*PROMPT A:* Can you edit the entries from the line with "Given: Show Все API keys" through the end of the entries, swapping "delete" for "remove" and leaving everything else as it is? Leave the pictures out of your answer.

*DOCUMENT PASSAGE:*

----

The Chungweiming Knitting Factory in the Hang Cheong Factory Building in Shamshuipo sounds like something out of the 1950s or 60s. The sort of place where new immigrants living in shacks worked seven-day weeks, cops in shorts beat up communist agitators during strikes, and the Shanghainese owners got rich off textiles quotas. Yet this apparent relic lives on.
Its director is the Hon Felix Chung Kwok-pan. If the name rings a faint bell, it could be because he was one of the Legislative Council members on the infamous Cathay Pacific ‘aircraft delivery’ chateau-visiting tour in France two months ago. He is a member of the tycoon-oriented Liberal Party and represents the close-knit (ha ha) Textiles and Garment Functional Constituency, a small circle with a couple of thousand corporate votes, probably wielded by a significantly smaller number of actual humans.
Although he looks a vaguely youthful 50 and studied in the UK, he seems to have a rather traditional Confucian approach to manpower and employment matters. He is proposing that Hong Kong scrap the hiring of Filipinos as domestic helpers and turn instead to Myanmar. On the face of it, the idea is to punish the Philippines for being so uppity over the Manila bus hostage shootings tragedy. But what really seems to get his juices flowing is the prospect of sourcing workers from a place that is even poorer, and – I am just guessing – who are less educated, more servile and generally better suited to be Hong Kong families’ maids. What could be more mouth-watering than staff accustomed to US$25 a week? That’s not even 30 Hong Kong dollars a day!

----

*EXTRACTED DATA:*
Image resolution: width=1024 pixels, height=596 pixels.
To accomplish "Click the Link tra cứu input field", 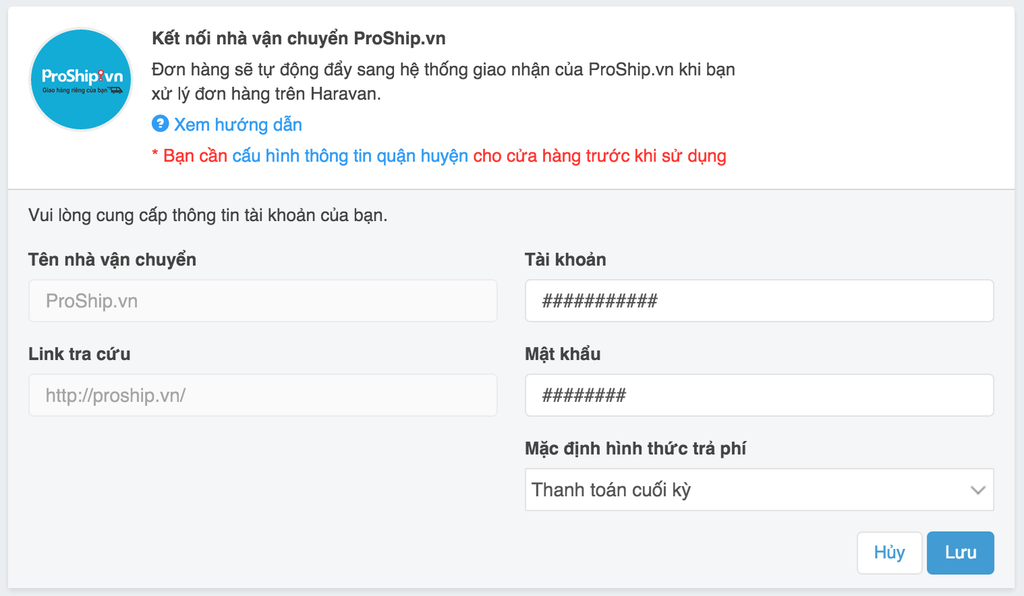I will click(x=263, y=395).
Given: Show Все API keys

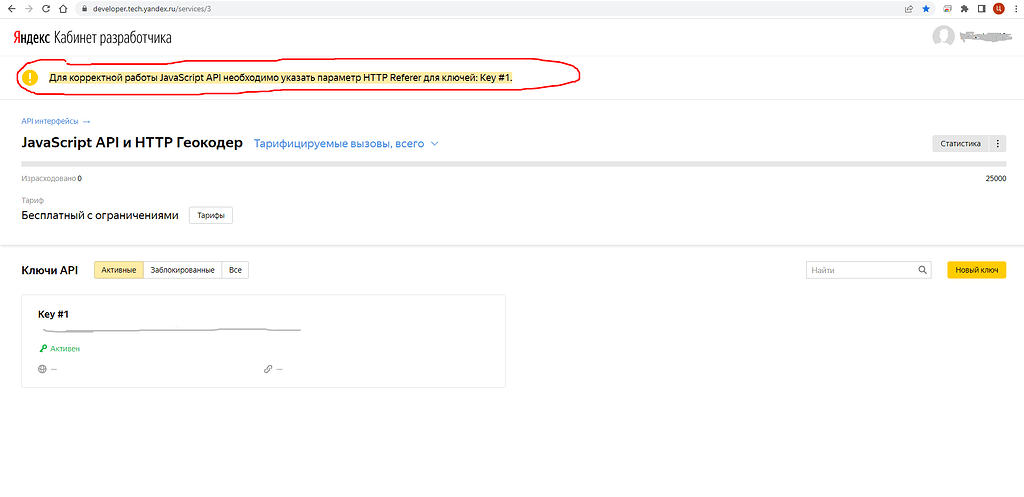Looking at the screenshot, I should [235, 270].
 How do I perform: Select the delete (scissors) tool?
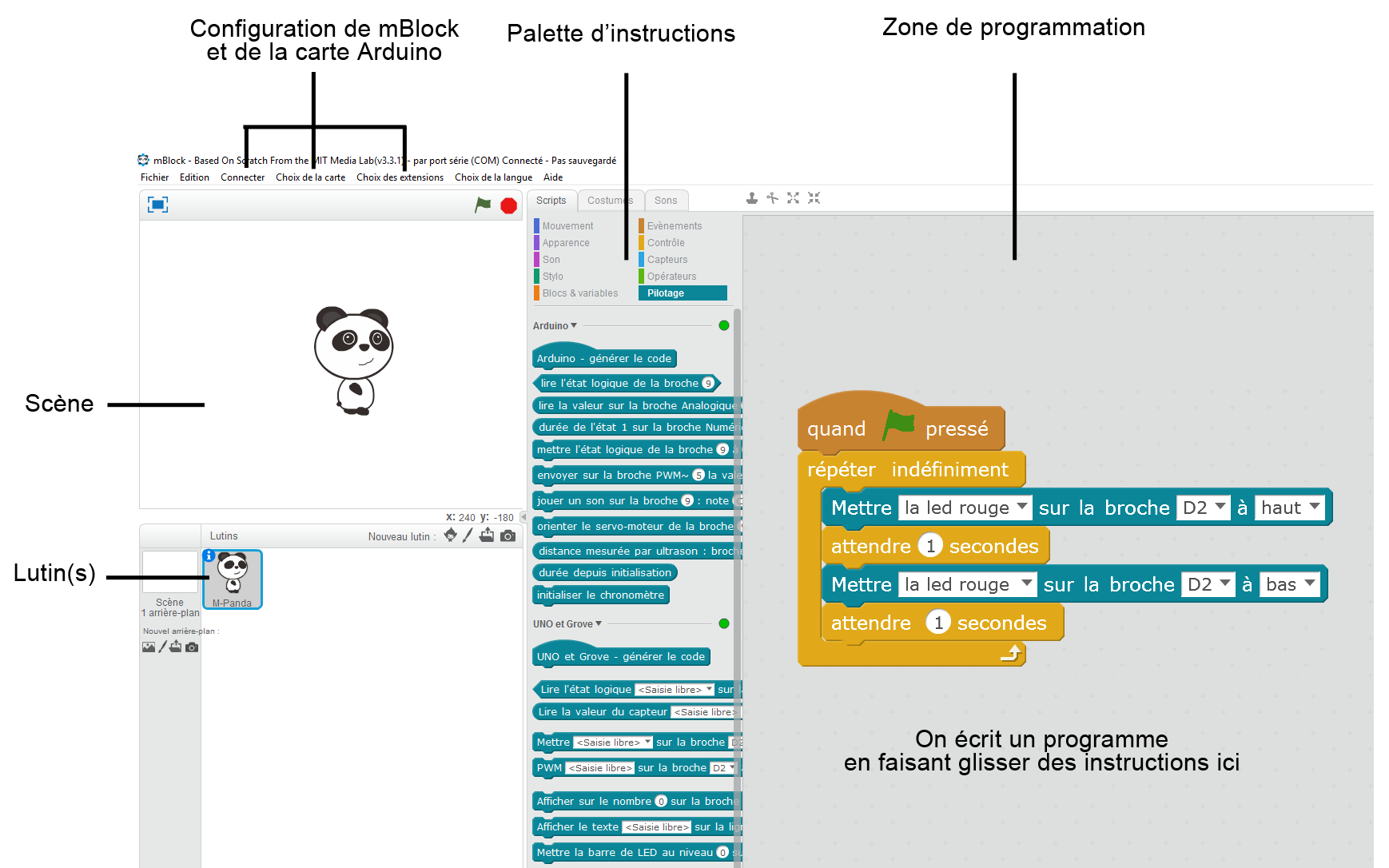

----

*PROMPT B:* Can you resume the commentary on Felix Chung's domestic-helper proposal from where it stops?

*OUTPUT A:*
Given: Show Все API keys

Looking at the screenshot, I should [235, 270].
 How do I perform: Select the remove (scissors) tool?

*OUTPUT B:*
He knows of what he speaks, as he is involved in some grubby-sounding garment sweatshop/industrial park down in Burma. Sadly, the Myanmar government seems reluctant to play along and says it allows its people to do only relatively skilled rather than menial work abroad. This might be out of national pride, or it could be for fear of exposing the country’s young women to abuse or other dangers.
The trend seems to be for source countries to clamp down on exporting nationals as maids. Indonesia and the Philippines both claim they will stop letting their nationals do such work overseas from 2017. The Philippines now requires Hong Kong employers, rather than the helpers, to pay placement fees, which we are told has contributed to a disturbing pattern of Filipino maids feeling entitled to quit their jobs if they’re not happy. This has led to the search for new poor brown people to wash dishes. Some Bangladeshi ladies arrived earlier this year, but many were fired owing to ‘communication problems’. The cheap house-servants lobby has always been keen on letting Vietnamese and, indeed, Mainlanders into Hong Kong, but the government is reluctant, apparently for fear that they will abscond and overstay (not brown enough – but Macau has loads of Vietnamese maids).
So we’re kind of running out of places. Laos, perhaps? Haiti?
It is easy to sneer at Hong Kong’s reliance on cheap domestic servants. We might also wonder at the affects on people’s racial attitudes and moral fibre, or – with school children (and Singapore’s soldiers) unable to carry their own bags – fitness (and let’s not get into who does the kid’s English homework). Defenders of the system point out that maids are essential because they free up middle-class wives to work outside the home, and thus enable families to make ends meet.
Which leads us to another explanation of who’s exploiting whom. Only by earning double incomes can Hong Kong families afford the city’s overpriced housing; the maids free up the housewives to work for the property tycoons. Or maybe that’s just a cynical, wild conspiracy theory, and those dots all neatly join up by coincidence. Like it’s just a coincidence that most of Hong Kong’s traditional textiles and garment companies have more exposure to real estate than the rag trade these days.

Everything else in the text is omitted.